Александр был хорошим учителем не потому, что, как Билл, завладев любовью и доверием учеников, внушал им свою страсть и почтение к литературе. Александр умел слушать, умел задать следующий вопрос, умел услышать движение мысли. Он словно попридержал время, создавая промежуток, в котором Фредерика могла спокойно поведать ему об александрийском стихе. Тепло нагой, вспыхнувшей, отчаянной Дженни таяло у него на руках и груди, а он слушал, как рыжая девчонка, некогда шумно напиравшая на него то с цветистыми гиперболами в стиле Лоуренса, то с грубоватыми шуточками, теперь вдруг ясно и логично, с длинными цитатами, все складней и спокойней толкует ему структуру александрийского стиха, сперва в одной его ипостаси, потом в другой, третьей, от «Митридата» до «Аталии», от едкой иронии «Британика» до кровокипящих страстей «Федры»[310]. Фредерика, вся собранная, сидела на жестком стуле, и Александр подумал, что слух у нее превосходный, потом вспомнил фразу Лоджа о ее связанных движениях и тихо улыбнулся. Фредерика словно услышала его мысль:
– Александрийский стих на бумаге такой точный, такой ясный, холодноватый, но невозможно представить, как играть его без крупных жестов, без гневного рыка, без возгласов, которые нарушат всю симметрию. Тут обязательно актер взмахнет рукой или уронит голову в ладони, правда ведь?
– Думаю, да.
– Я тебя люблю.
Это прозвучало так естественно, ведь весь рассказ Фредерики был даром любви. И Александр принял его.
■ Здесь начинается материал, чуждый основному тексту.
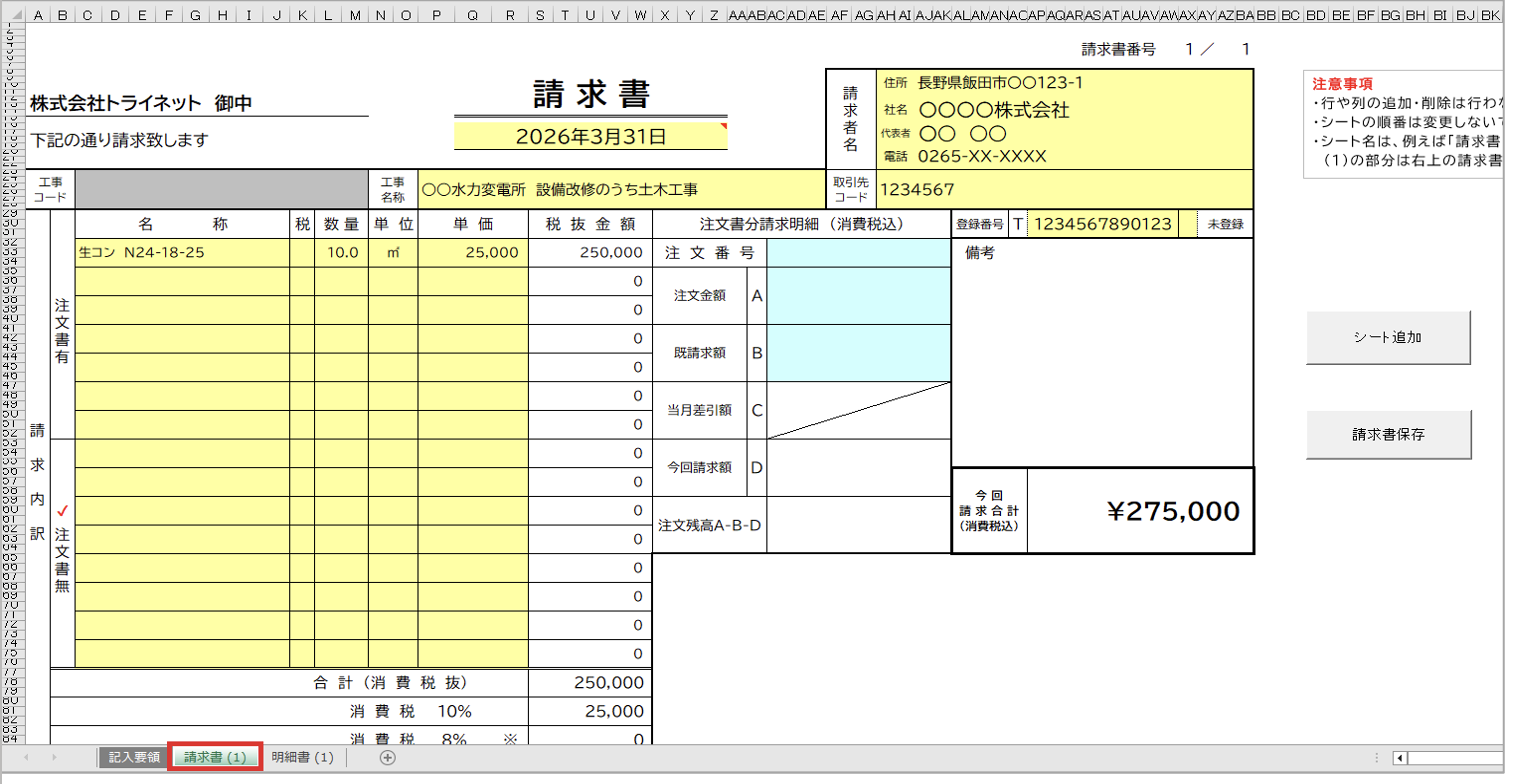Select the column Q header
This screenshot has width=1514, height=784.
(472, 15)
– Я тоже тебя люблю, – сказал он возможно проще, желая как-то донести до нее, что ее слова, сперва осторожные и робкие, а потом текучие, пышные и страстные, тронули его, как не сумела тронуть другая женщина, нагая и розовая, лишь недавно лежавшая в его постели.
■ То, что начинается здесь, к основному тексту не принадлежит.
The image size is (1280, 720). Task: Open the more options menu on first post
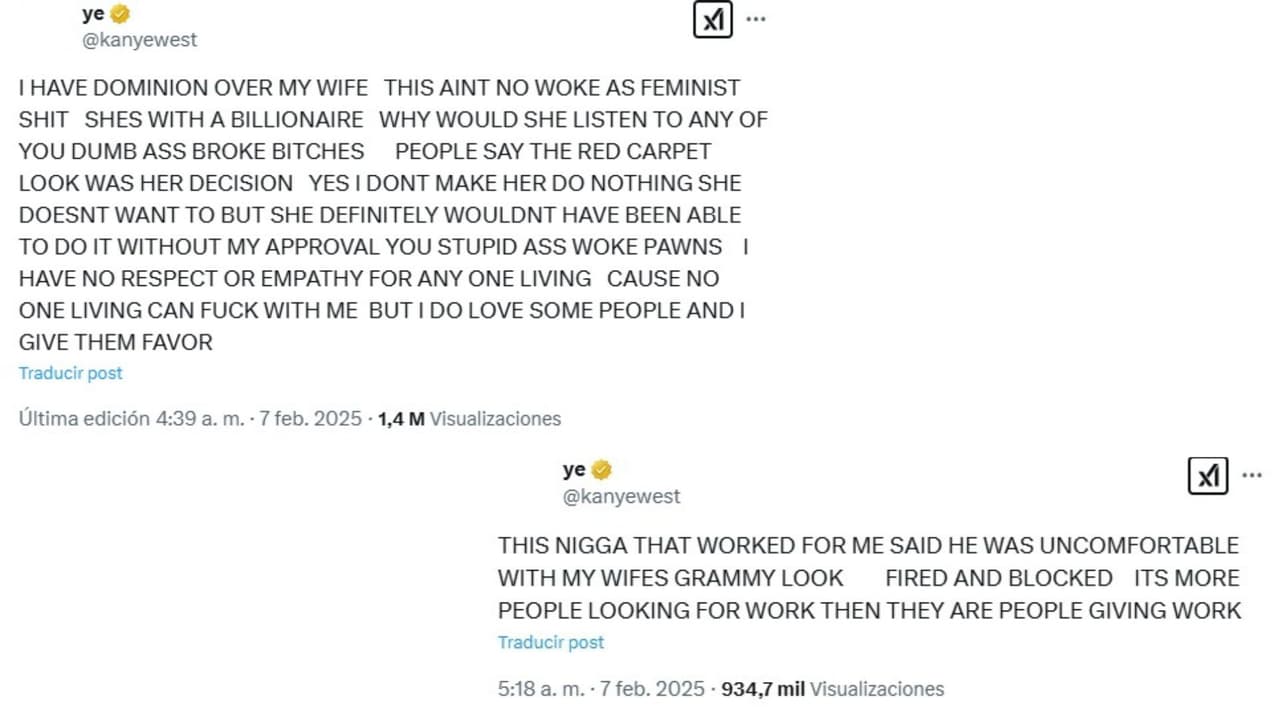756,19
Вот он, вот он во всей своей грозной силе «непобедимый голос». Хотя нет, не это главное. Главное – то, как редко приносим мы мысль в дар другому. Ему столь многие говорили, что Фредерика очень умна, не исключая и самой Фредерики, что он привык принимать это на веру.
– Я тебя люблю, потому что ты умна, – сказал он, чтобы Фредерика поняла: теперь он в этом убедился.
– А я тебя люблю за то, что ты умеешь так дивно писать.
– Как думаешь, это достаточные причины?
– Для литературы – нет. В романах герои не любят друг друга за то, что оба понимают Расина. Ведь его стих – это как математика, только я в математике не слишком-то разбираюсь. Я чуть не сказала, что это чувственная вещь, но чувственное удовольствие тут не от эротики, а от геометрии. Хотя, наверное, не мне говорить, я об эротике знаю мало… Так о чем я? Ах да. Если бы в романе мы сидели и так вот сухо обсуждали стихотворный размер, этот роман просто никто не стал бы читать.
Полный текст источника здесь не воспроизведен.